Il est vingt deux heures passées quand j'arrive enfin devant le portail de chez moi. Ici, chez moi. C'est ce que je me répète tout le temps dès que je passe la porte de la grande grille. C'est chez moi à partir du moment où je commence à m'engager dans la longue allée de terre, dont les contours sont deux rangées de cailloux entassés les uns sur les autres. J'aime bien shooter dedans quand je me fais chier. Ca énerve mon frère. Chez moi, c'est derrière la porte de l'énorme maison de béton blanc dont la façade sobre est éclairée par les Lumières extérieures du jardin. C'est là ou j'habite : là où je dors, où je mange. Là où j'étouffe, aussi. C'est une maison magnifique, une villa hors de prix, des baies vitrées à tous les étages, une piscine extérieure à l'arrière, un grand jardin impeccable, entretenu par un jardinier qui vient toutes les semaines. C'est un endroit où n'importe qui voudrait habiter, parce qui ne voudrait pas vivre dans un palace comme le mien ? 
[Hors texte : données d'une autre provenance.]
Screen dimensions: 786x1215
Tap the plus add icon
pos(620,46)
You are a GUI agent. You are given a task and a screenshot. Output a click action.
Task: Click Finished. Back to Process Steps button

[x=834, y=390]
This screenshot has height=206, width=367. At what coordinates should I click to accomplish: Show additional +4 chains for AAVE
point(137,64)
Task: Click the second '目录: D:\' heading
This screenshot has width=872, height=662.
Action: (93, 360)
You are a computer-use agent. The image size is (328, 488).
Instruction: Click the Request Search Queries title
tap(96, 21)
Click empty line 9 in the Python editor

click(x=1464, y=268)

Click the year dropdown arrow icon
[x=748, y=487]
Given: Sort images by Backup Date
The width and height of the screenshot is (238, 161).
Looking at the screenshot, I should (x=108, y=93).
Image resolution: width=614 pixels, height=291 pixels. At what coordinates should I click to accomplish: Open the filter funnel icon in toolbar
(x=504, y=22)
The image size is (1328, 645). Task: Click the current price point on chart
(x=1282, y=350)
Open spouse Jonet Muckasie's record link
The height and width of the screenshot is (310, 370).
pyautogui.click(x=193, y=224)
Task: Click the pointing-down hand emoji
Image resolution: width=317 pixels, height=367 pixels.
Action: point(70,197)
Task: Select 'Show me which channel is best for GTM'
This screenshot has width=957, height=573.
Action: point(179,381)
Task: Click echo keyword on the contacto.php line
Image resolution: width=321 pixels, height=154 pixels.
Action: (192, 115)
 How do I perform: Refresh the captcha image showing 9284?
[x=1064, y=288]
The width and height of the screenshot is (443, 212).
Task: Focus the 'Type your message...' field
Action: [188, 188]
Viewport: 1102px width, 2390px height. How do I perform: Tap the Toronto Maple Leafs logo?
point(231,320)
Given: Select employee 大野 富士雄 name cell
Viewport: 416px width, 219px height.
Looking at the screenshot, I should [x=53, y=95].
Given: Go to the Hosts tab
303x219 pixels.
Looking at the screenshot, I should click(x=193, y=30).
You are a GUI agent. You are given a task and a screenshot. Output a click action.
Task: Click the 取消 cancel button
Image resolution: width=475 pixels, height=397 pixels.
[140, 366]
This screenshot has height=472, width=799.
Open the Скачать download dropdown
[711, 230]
Mes parents sont pétés de tunes. Ils bossent beaucoup, et sont toujours à l'étranger. Je les ai vu.. cinq ou six fois en six mois. Ils sont toujours aux petits soin avec leurs gosses, moi compris. Mais en fait, quoi que l'on puisse dire de notre vie de bourges, quoi que l'on puisse penser des soirées de malade qu'on organise une fois par mois, quoi que l'on puisse dire de ma putain de terrasse sur le toit, moi, je déteste cet endroit. Je le hais tout autant que ceux qui y habitent en ma compagnie, à savoir mon frère. Mon père est un homme plutôt calme, mais souvent imbu de lui même, qui aime s'extasier sur chaque petite richesse qu'il possède, même s'il n'a pas la moindre idée de leur provenance ni de leur prix. Ma mère quant à elle, est une femme distinguée que je vois rarement, pour ne pas dire jamais, et avec qui je n'ai aucun point commun, mis à part la couleur des yeux.

 Comme ils sont tous les deux très souvent absents, ma mère bien plus que mon père, c'est mon frère qui a l'habitude de faire la loi à la maison. S'il ressemble comme deux gouttes d'eaux à mon paternel mais en plus jeune, il en reste bien plus exécrable, surtout avec moi. Il me déteste, et je le déteste aussi. Point. Alors nous évitons toujours de nous croiser dans la même pièce plus de cinq minutes. Je ne sais pas trop quoi penser de Dorian, en fait. C'est mon frère, mon grand frère. Parfois, cette situation me rend malade. Il me vient de temps à autre l'idée de me dire que je tiens à lui, parce que c'est mon frère, mais quand je me rappelle que ce n'est pas réciproque, que je ne suis rien d'autre qu'un rejeton à ses yeux, la haine refait surface. Est-ce seulement de la haine ?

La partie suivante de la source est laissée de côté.